#### What is asked:
Write out the data below word for word, from its beginning down through the line that contains "(x=200, y=288)", and leave the pictures out of your copy.

----- Supplied records

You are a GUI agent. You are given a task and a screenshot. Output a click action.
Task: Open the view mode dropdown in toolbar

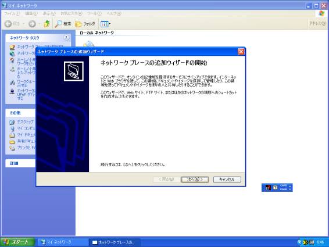pos(106,24)
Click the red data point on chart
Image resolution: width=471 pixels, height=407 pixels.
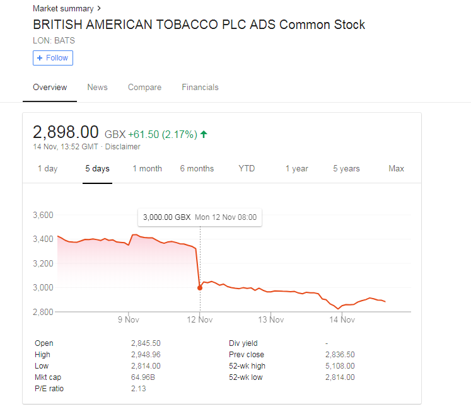(x=200, y=288)
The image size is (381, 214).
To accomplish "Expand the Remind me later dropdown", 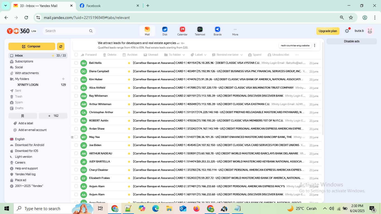I will pos(227,55).
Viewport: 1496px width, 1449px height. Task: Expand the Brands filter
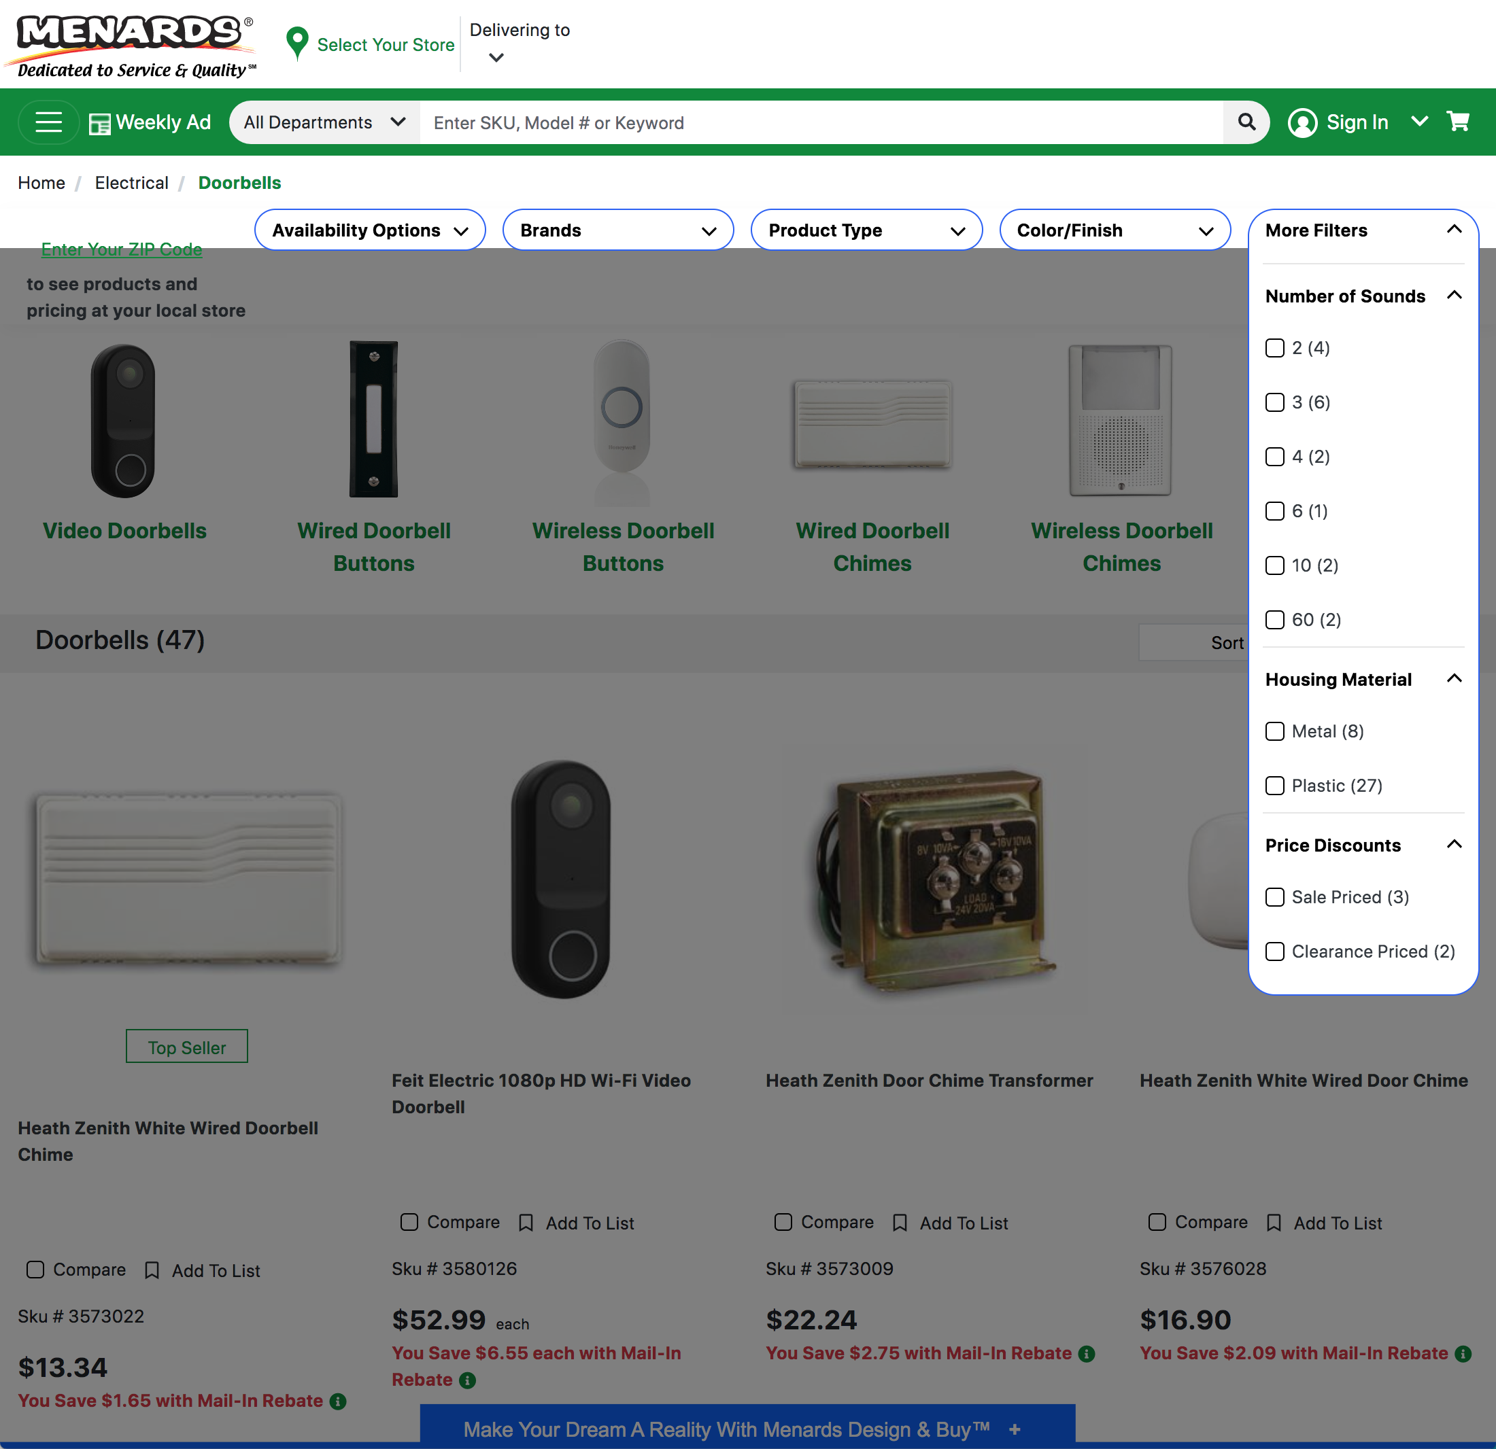pos(617,230)

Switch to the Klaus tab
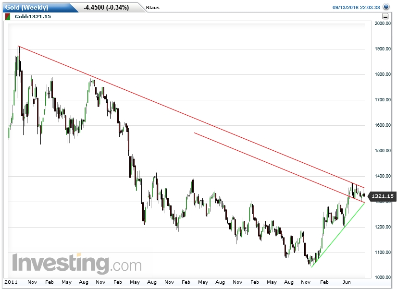tap(152, 7)
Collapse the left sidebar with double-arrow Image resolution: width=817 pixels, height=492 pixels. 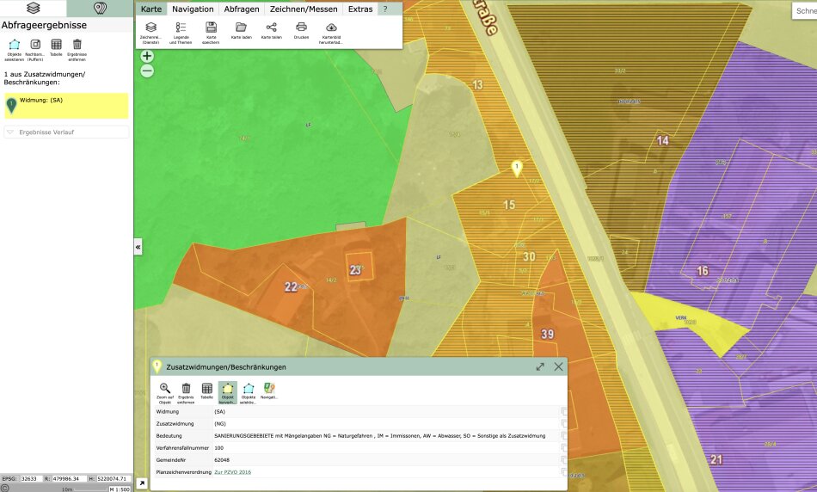[138, 247]
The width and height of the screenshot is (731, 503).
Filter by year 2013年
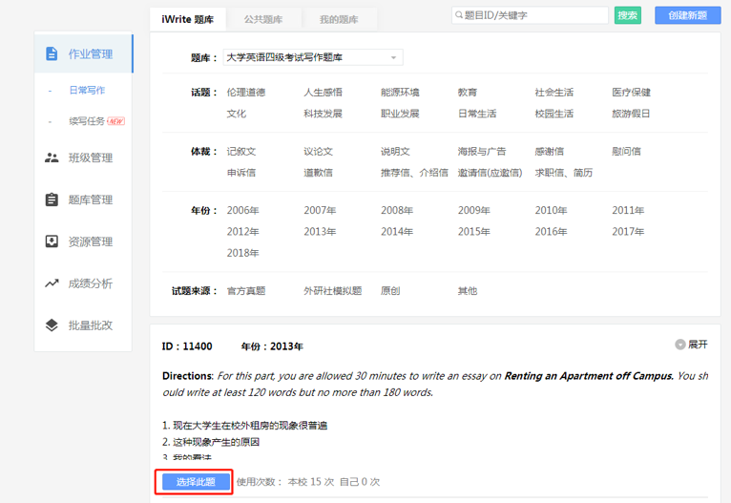pyautogui.click(x=320, y=232)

----------

#### Answer to this exercise:
You are a GUI agent. You are given a task and a screenshot. Output a click action.
Task: Open the view mode dropdown in toolbar

pos(106,24)
Click the red data point on chart
Image resolution: width=471 pixels, height=407 pixels.
(x=200, y=288)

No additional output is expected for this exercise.